Festive spirit is a distant memory for Syria’s Christian minority as it faces a second Christmas in the grip of fear of daily violence and the spectre of rising Islamism.
AFP
Festive spirit is a distant memory for Syria's Christian minority as it faces a second Christmas in the grip of fear
of daily violence and the spectre of rising Islamism.
"We're in no mood to celebrate Christmas this year. Everyone around is me is so sad, and the situation is terrible," said George, a 38-year-old accountant from Damascus, who, like many in Syria after 21 months of bloodshed, asked not to give his full name.
"How am I going to celebrate now that many of my relatives have fled, and we have lost our loved ones? This Christmas doesn't look anything like a celebration."
Syria's 1.8 million Christians make up some five percent of the population.
Many have tried to remain neutral in the country's spiralling conflict.
Others have taken President Bashar al-Assad's side, for fear of the Islamists in rebel ranks.
"Foreign fighters are coming to Syria to impose their religious and political views in our country," said Maryam, who lives in central Damascus.
"These armed terrorists might force me to wear the veil, stop working and stay home," she said.
It was similar fears of daily violence and hardline Islamism that prompted a huge exodus of Christians from neighbouring Iraq in the years after the US-led invasion of 2003 and Syrian church leaders have appealed to their flocks not to take the road of emigration.
"We Christians are here in the country and we will stay here," Syria's Greek Orthodox leader, Patriarch Yuhanna X Yazigi, said on Saturday.
But many are voting with their feet.
Engineer Nadine, 40, has applied for a visa for the United States, where her mother and several other family members live. "I see no solution to the conflict," she said.
In Qasaa, a majority Christian neighbourhood of Damascus, the streets are bare of the Christmas decorations that adorned them in years gone by.
The shops are also largely empty. With the daily bloodshed has come mounting economic hardship.
Consumer prices have jumped by up to two-thirds this year, driven by deteriorating security, increased transport costs and a sharp fall in the value of the Syrian pound, a pro-regime daily reported late last month.
"I haven't even been able to buy gifts and toys for the children," said Bassem, another Christian from Damascus.
"This is the second Christmas we are spending in crisis. Last year, we held a small celebration. This year, I don't even have enough money to feed my family."
In Latakia, on Syria's Mediterranean coast, clothes shop owner Zuheir said Christmas sales had been unprecedentedly bad.
"We used to make most money from our Christmas and Easter sales," he said.
"Now nobody is in the mood to go shopping."

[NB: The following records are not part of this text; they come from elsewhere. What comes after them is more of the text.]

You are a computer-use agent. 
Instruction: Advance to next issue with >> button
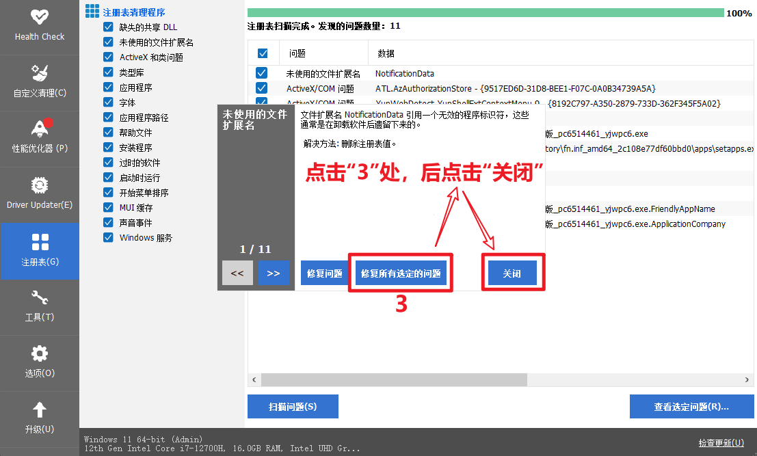[274, 273]
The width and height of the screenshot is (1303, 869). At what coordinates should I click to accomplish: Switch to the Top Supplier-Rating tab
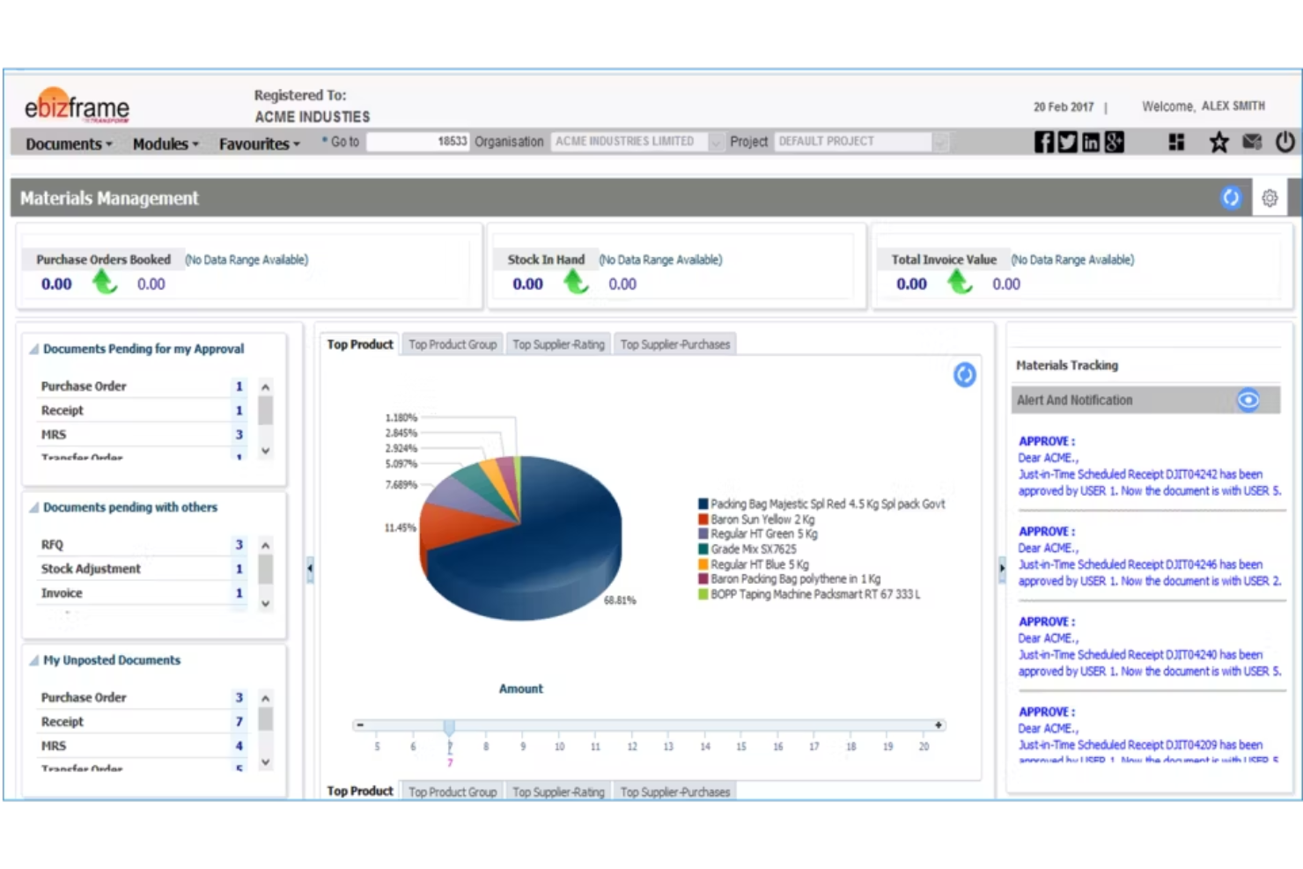coord(558,344)

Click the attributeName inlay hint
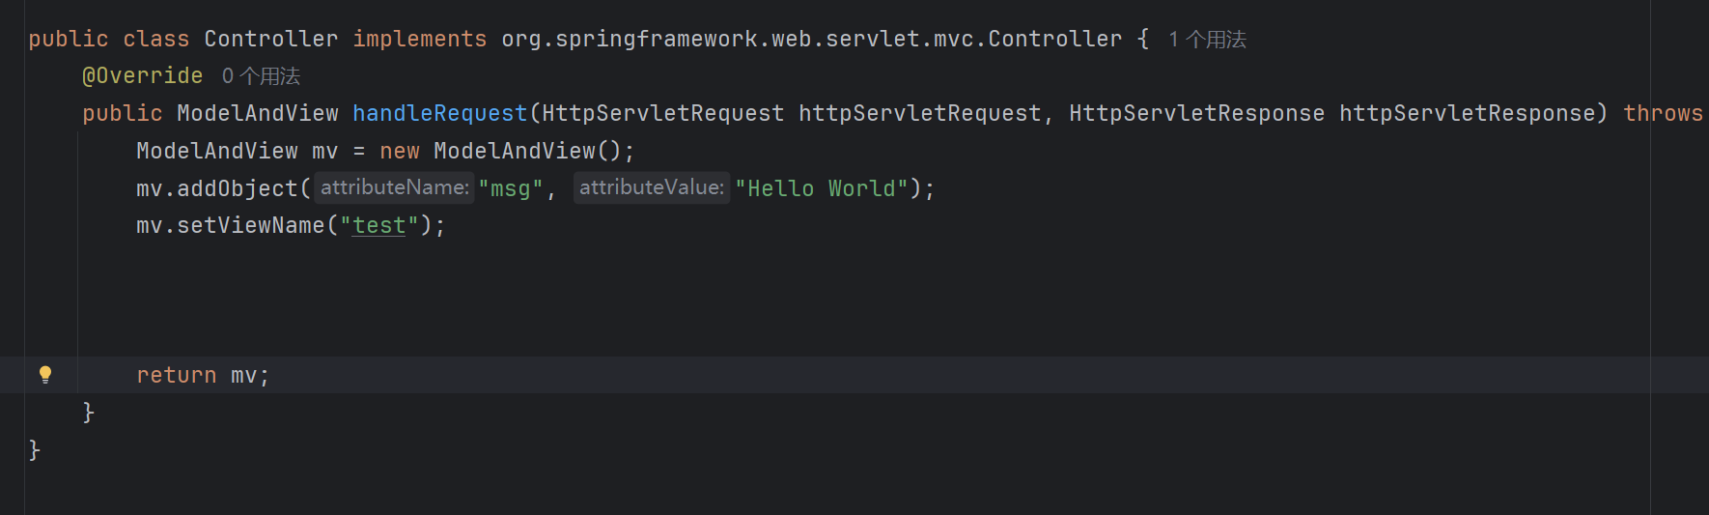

In the battleground northern city of Aleppo, home to a sizeable Christian community, the head of the Arab Evangelical Church, Ibrahim Naseer, said few, if any churches would be holding mass or choir performances this year.
"Many Christians will be holding their prayers at home, rather than in the church," he said.
For all too many, bereavement has removed any trace of Christmas cheer.
"I won't be celebrating at all this year," said Rand Sabbagh, whose partner, Christian filmmaker and activist Bassel Shehade, was killed in the central city of Homs in May.
"Practically every family has lost somebody, whether pro or anti-regime. Even people who were neutral... even they have been affected," Sabbagh told AFP in Beirut by Internet.
"Some people used to think that what is happening in Syria had nothing to do with them. We never imagined death to be so near."